Macrobiotic is really good in long term. That’s why I am trying to make almost every dinner and meal at home. I am always searching for ways to keep them clean and healthy.
I can see and feel that! It’s really inspiring to follow your blog, I take a lot of ideas for my daily menu 🙂 Thank you for so many good ideas! Keep up the good work!
Great Margarida. Let’s celebrate yummy food together.
these look wonderful! the soft bread should be really good.
Thanks Myriam!
To my family, this is a really good food. You should try it yourself. Both the bread and the savory filling will amaze you.
I’ve never heard of ‘sand ginger’ before. I don’t think this would be available outside of China. Does it have a special taste. Of course, it’s easy to get ginger here in Europe but I’m not sure about ‘dried ginger’ either. Could you suggest any substitute? Galangal is available in specialty Asian (mainly Thai) stores. Nice recipe.
Hi Carnabwth,
Sand ginger and dried ginger are not necessary. The taste is very similar to Galangal. Make sure that you get the basic ones star anise, bay leaves, Sichuan peppercorn, cinnamon bark and fennel.
Wow these pork belly buns look delicious! I have never made a recipe like this before so you definitely have inspired me to do so now!
Thanks for posting this recipe. I love rou jia mo and am convinced that Shaanxi has the best street food in China. I’ve never had better. Rou jia mo everywhere plus Xinjiang style yang rou chuar done to perfection. It just makes me think of evening street food markets, lamb kabobs, rou jia mo and a few cold beers. China heaven.

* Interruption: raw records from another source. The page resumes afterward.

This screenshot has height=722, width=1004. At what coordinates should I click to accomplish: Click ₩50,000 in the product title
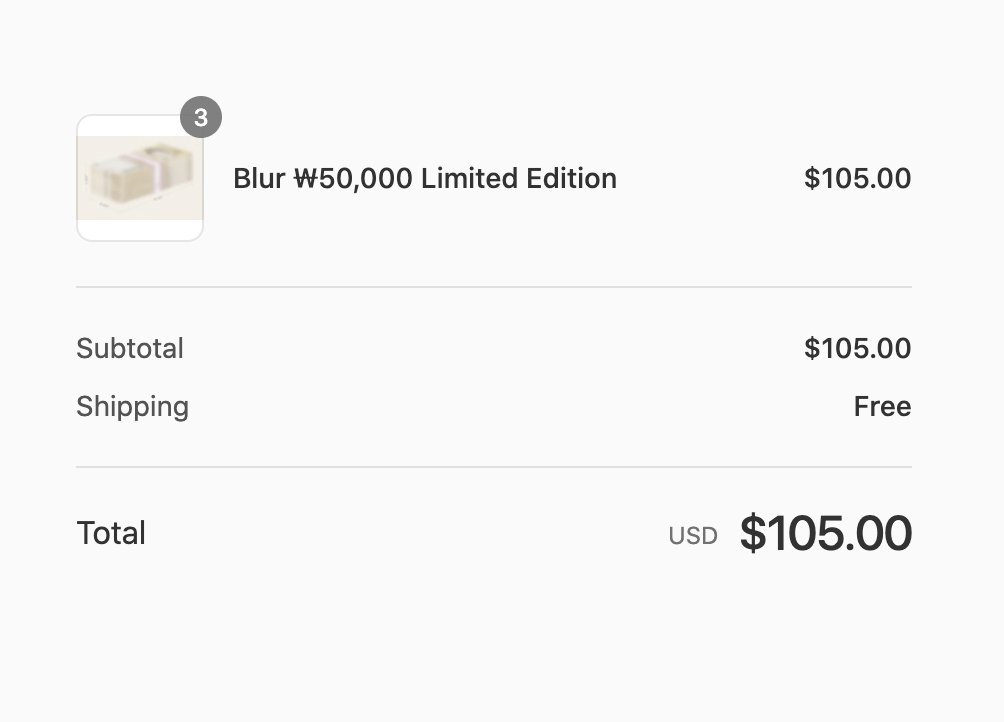pyautogui.click(x=353, y=179)
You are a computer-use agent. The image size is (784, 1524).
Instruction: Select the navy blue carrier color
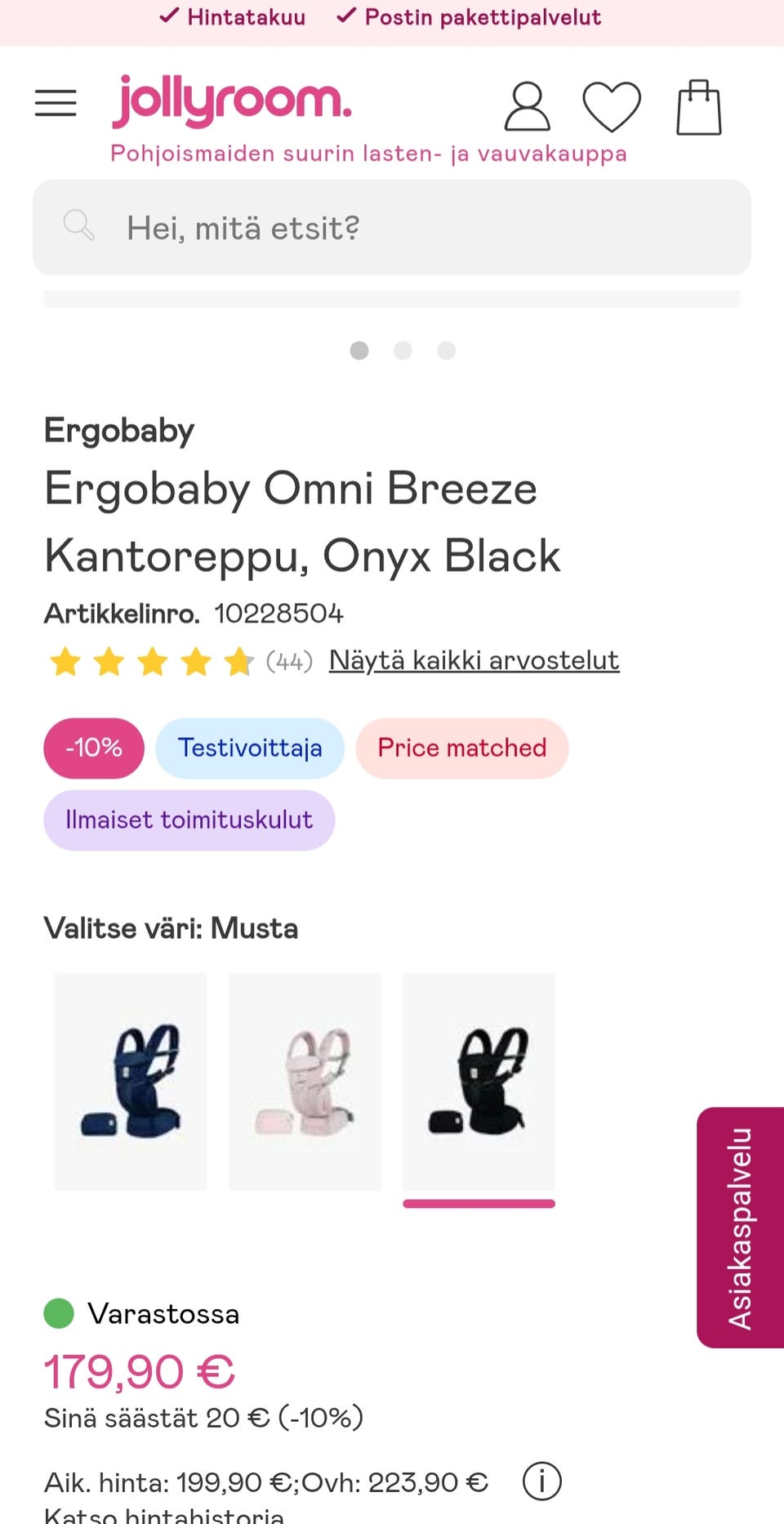(x=131, y=1080)
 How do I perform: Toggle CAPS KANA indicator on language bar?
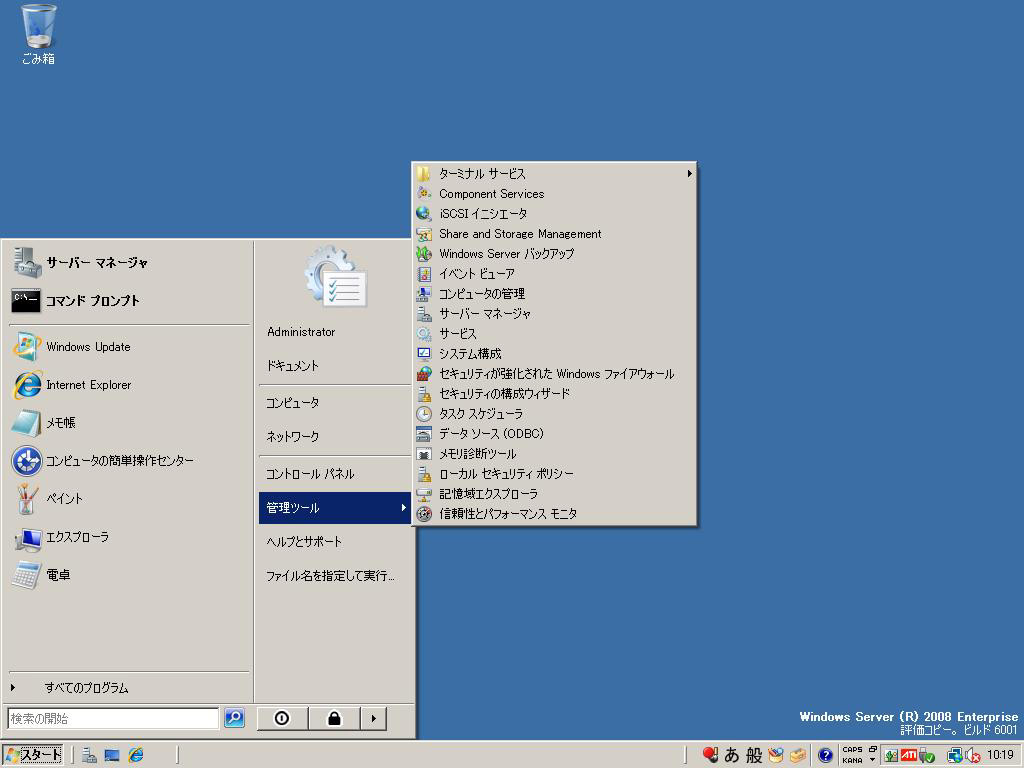click(x=852, y=755)
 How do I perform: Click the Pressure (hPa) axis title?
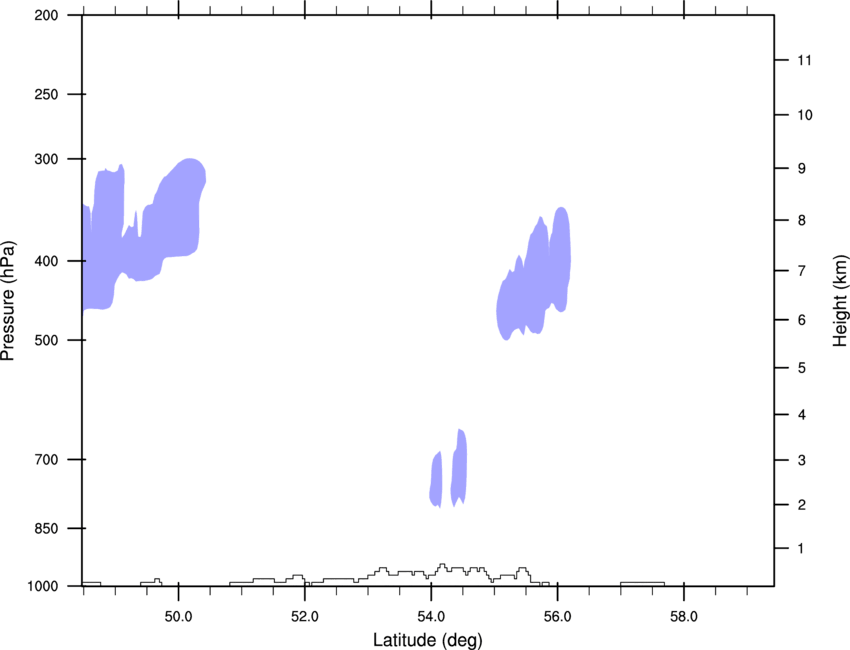click(x=8, y=301)
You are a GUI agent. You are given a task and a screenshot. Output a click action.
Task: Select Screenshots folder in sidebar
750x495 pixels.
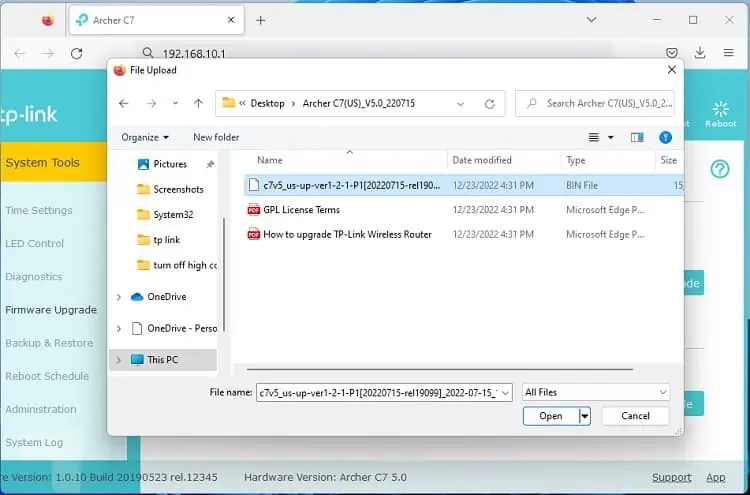point(178,189)
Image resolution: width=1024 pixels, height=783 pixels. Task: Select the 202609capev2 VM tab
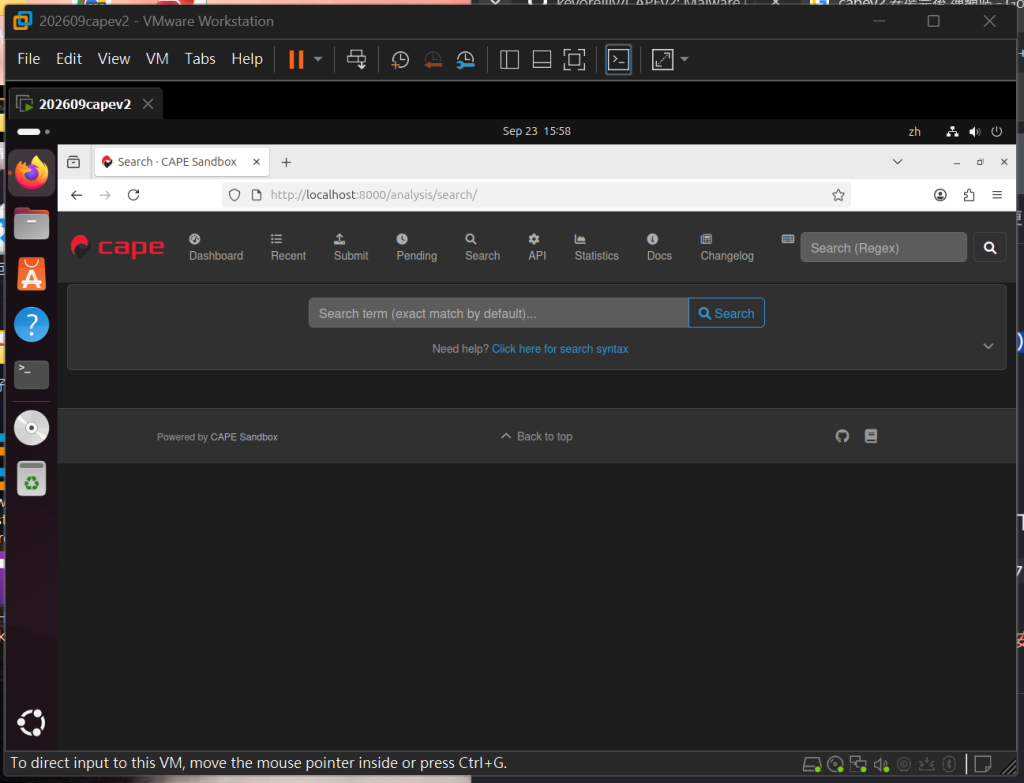(85, 104)
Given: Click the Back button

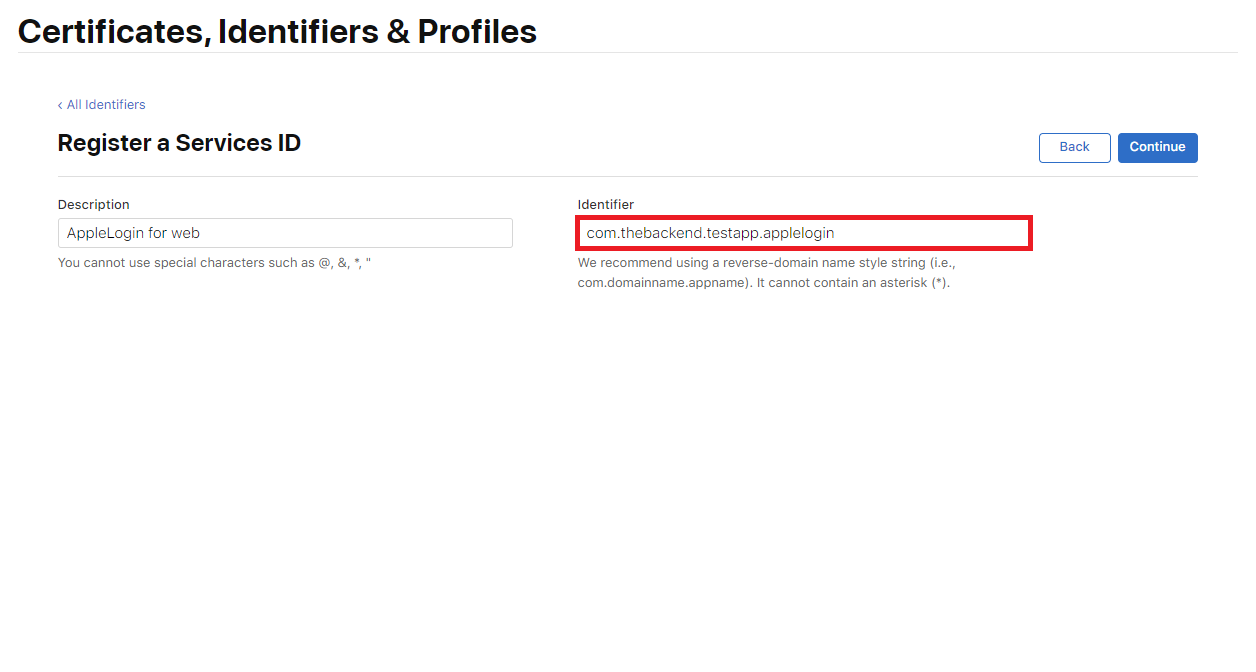Looking at the screenshot, I should pyautogui.click(x=1074, y=147).
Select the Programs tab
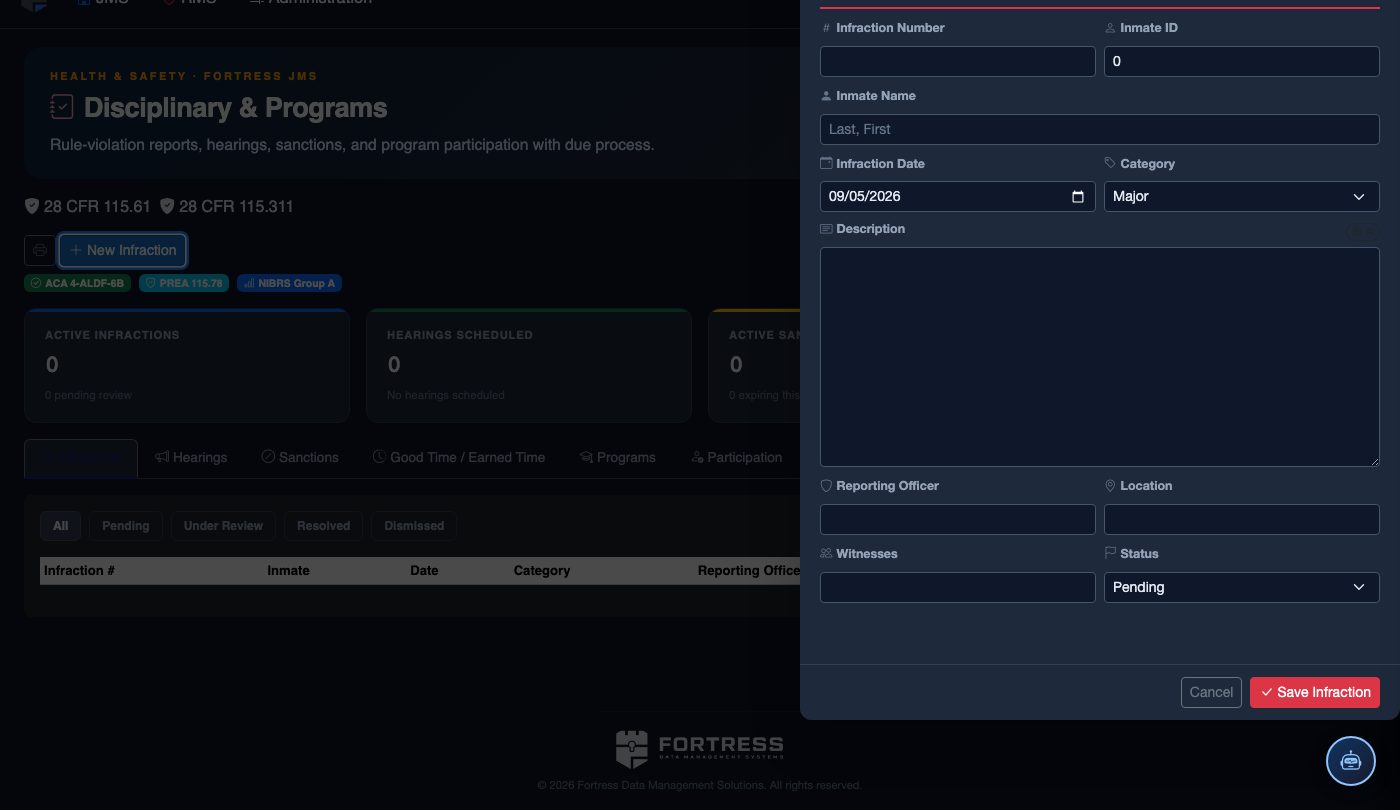Screen dimensions: 1400x810 pos(617,457)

I can buy decent rou jia mo outside my apartment for 5 RMB (85 cents) so I won’t be making the rou jia mo recipe. I am, however, going to try the baijimo recipe. They have this great breakfast street food in Shaanxi – which is fried peppers and potatoes, served with a fried egg and a little hot sauce or spice mix – all stuffed into the baijimo bread. You said before that you went to university in Xi’an. Do you know the name of that street food (I call it ji dan mo)? It was just amazing. I’ve been looking for that street food breakfast outside of Shaanxi for years and now, hopefully, I’ll be able to make it at home. Anyway, thank you for the baijimo recipe!
Hi Zhou,
Yes, I have been living in Xi’an for 4 years attending Xi’an JiaoTong University.
That Jia Mo you mentioned is known as Cai Jia Mo which means vegetarian Jia Mo. It is a sister dish to Rou Jia Mo. The side ingredients are differ from each other (most of them are seasonal) and you can choose according to your own taste. I will post a recipe later.
Ahhh, Cai Jia Mo. OK, got it. Thanks. Any cai jia mo wouldbbe great because I love those mo buns. And this recipe looks great, for all you people thinking about making it. Rou jia mo is Western friendly and delicious.
If fact, I love Cai Jia Mo more than Rou Jia Mo. I agree that any Cai Jia Mo would be great. I really quite a lot during my university life.
Hi, and thanks for this amazing recipe. 🙂 I’m just wondering how one could make it vegetarian. Is it possible to use tofu or wheat gluten instead of meat? If so, would one cook exactly like when cooking with meat or in a different way?
Hi Bjarni,
Yes, you can make it vegetarian even vegan. We have vegetarian and vegan version in China, usually features cucumber, potato, sometimes tofu and shred carrots etc to replace meat. I will try to introduce this later on this blog, or you test your version in kitchen.
Thank you so much! I am currently studying for final examinations in school, so I probably won’t be able to try until after them. But it would be great if you could post a vegetarian Rou Jia Mo recipe on this site that I could try after I finish them. You don’t have to, but I would really appreciate it. 🙂
Best wishes,
Bjarni
Hey Elaine,
can you tell me something about fructus amomi? I’m from Germany and never heard something about it? Can I substitute it with cardamom or something like that? I don’t think I get fructose amomi here.
Thank you in advance. 🙂
Hi Josch,
Fructus Amomi is a very popular spice usually used in braised meats in China. It can bring a unique and strong aroma to meat. I do not know whether you heard of Chinese Lushui, in which we use lots of spices like fructus amomi, star anise, clove and etc. If it is really unavailable, you can skip it. Make sure you get the basic five spices. You can check this one https://www.chinasichuanfood.com/five-spice-powder/. I have posted a picture about the commonly used spices in Chinese cuisine.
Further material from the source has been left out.